Higher culling rates in heifers calving under ther­mal stress were more likely to have lower conception rates and to be culled due to infertility. The Kaplan–Meier plot showing the relationship between AFC and lactation length is shown in Fig. 1. This suggests a difference in lactation length between heifers calving <2.0 years, 2.0-2.2 years and >2.2 years of age for the first time. Only heifers calving <2.0 years of age were not culled beyond 1000 days of lacta­tion. On the other hand, some heifers calving for the first time at 2.0-2.2 and >2.2 years of age were culled beyond 1200 days of lactation. Given that non-planed extended lactations are associated with infertile cows (Mellado et al., 2016), these data suggest that more late-calving heifers were unable to get pregnant and consequently some of them were milked for over 35 months.

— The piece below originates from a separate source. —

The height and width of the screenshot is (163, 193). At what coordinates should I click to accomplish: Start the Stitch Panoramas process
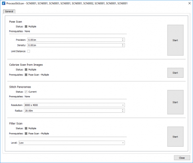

Figure 1. Kaplan-Meier survival curves for the probability of survival of first-lactation Holstein heifers in a hot environment. The probability of survival was lower for heifers calving at 2-2.2 years of age compared with younger or older heifers at first calving (p<0.001, Wilcoxon test). Seventy-five percent of heifers <2.0, 2.0-2.2 or > 2.2 years of age at first calving survived 275, 256 and 274 days, respectively.

These results yield evidence of a substantial nega­ti­ve effect of delayed age at first calving (>2.2 years) in first calf Holstein heifers in a hot environment on dystocic delivery, pregnancy rate at first-service, conception rate at all services and culling rates. Also, these data showed that, overall, early first calving (<2.0 years) was not associated with reduced reproductive performance, although <2.0 year old hei­­fers at first calving presented a higher incidence of metritis and ovarian cysts. Thus, these results support the view that in order to reduce the total costs of rearing, dairy farmers in intensive system can lower their heifers’ first-calving age by earlier inseminations, without compromising assistance at calving and reproductive performance. Finally, these results reaffirm the ne­gative association between heat stress at calving on reproductive performance and culling rates of first calf Holstein heifers.